Huge outage angers Mimecast customers

Datacentre services down for three hours yesterday, with vendor still fielding user problems today

Mimecast has apologised to angry UK customers after a three-hour outage yesterday left them unable to use its email services, leaving a backlog it is still fixing.

A network hardware failure shut down services from one of its UK datacentres causing an outage between 11am and 2pm yesterday, but customers and partners are still contacting the firm in an attempt to get back up and running.

Mimecast tweeted its customers through the night to try to ease the problems. The response was praised by some but was not enough to ease some others' concerns.

IT consultant Si Macintosh told the vendor via Twitter that the issue had been a "total disaster" as "valuable time and money [had been] lost".

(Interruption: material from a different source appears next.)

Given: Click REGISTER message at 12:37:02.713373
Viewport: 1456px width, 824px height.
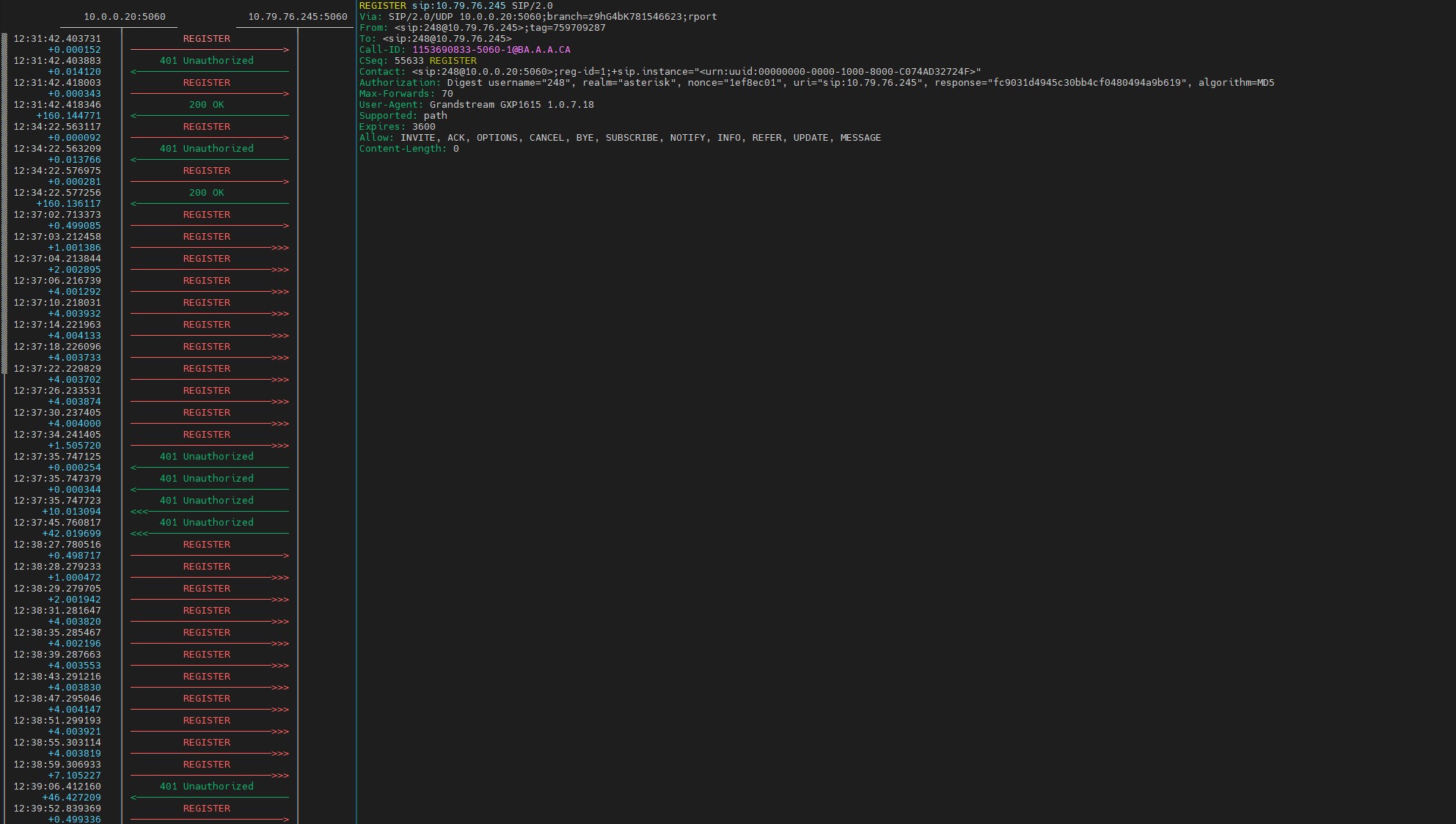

Another Twitter user affected by the outage told the vendor: "Many of us sign off on Mimecast as part of a business continuity plan. How does that make us look?"

In a recent blog update at 10:45am this morning, Mimecast claimed that its infrastructure and technical teams were fixing more services as time went on, but that some residual problems may still exist, especially with its services for Outlook.

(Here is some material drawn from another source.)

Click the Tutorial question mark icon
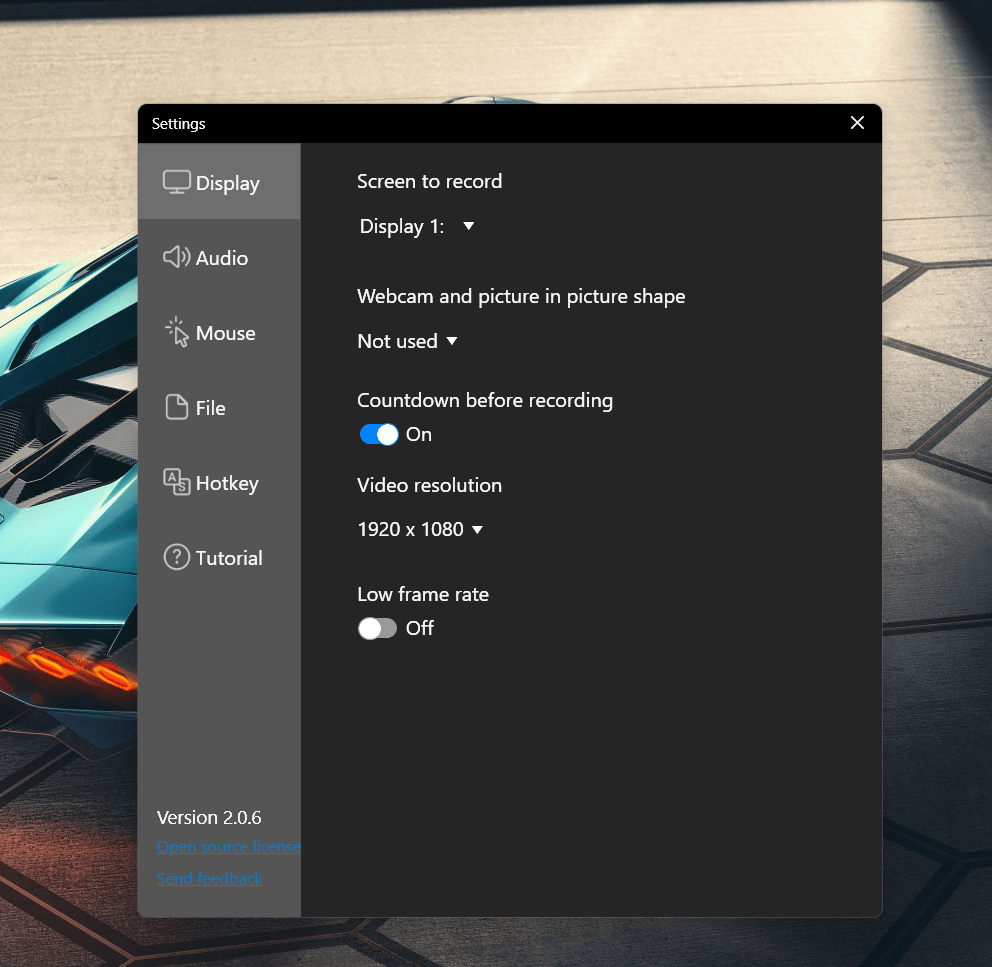point(177,557)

As part of its efforts to fix the problems, customers hosted on certain areas of the datacentre – its Service 63 and Service 64 cluster pair – will experience a further loss of service this afternoon due to another hardware failure, it claimed on its blog, in which it added there was "no alternative" for those affected.

Very sorry

Soon after the problem started yesterday, Mimecast's chief executive issued a grovelling apology, in which he explained why the outage happened.

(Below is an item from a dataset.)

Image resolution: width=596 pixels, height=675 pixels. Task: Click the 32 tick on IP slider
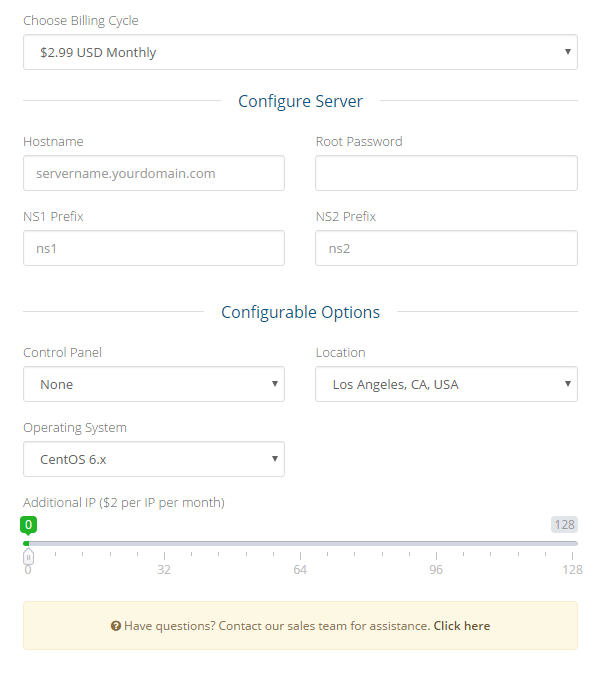[x=164, y=556]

He said: "For three hours today we did not live up to our availability promise. We are very sorry.

"Over the past 10 years we have not had any significant outages because of our infrastructure and because of the constant scenario planning we conduct to ensure we are militating against any points of failure.

"As a cloud vendor, our platform infrastructure works in an active-active model, where communications are handled by all sides of our grid. If there is any unavailability in a component, another part of the grid can take over. Failing over an entire datacentre happens extremely rarely and we deliberately do it manually as an automatic failover of this scale brings significant risks.

"The plans we had in place underestimated the time it would take to complete the task. We aim for under 30 minutes, however this one took us over two hours.

"We will be reviewing this procedure and making sure that we can do it faster – much faster – should we be called upon to do it again."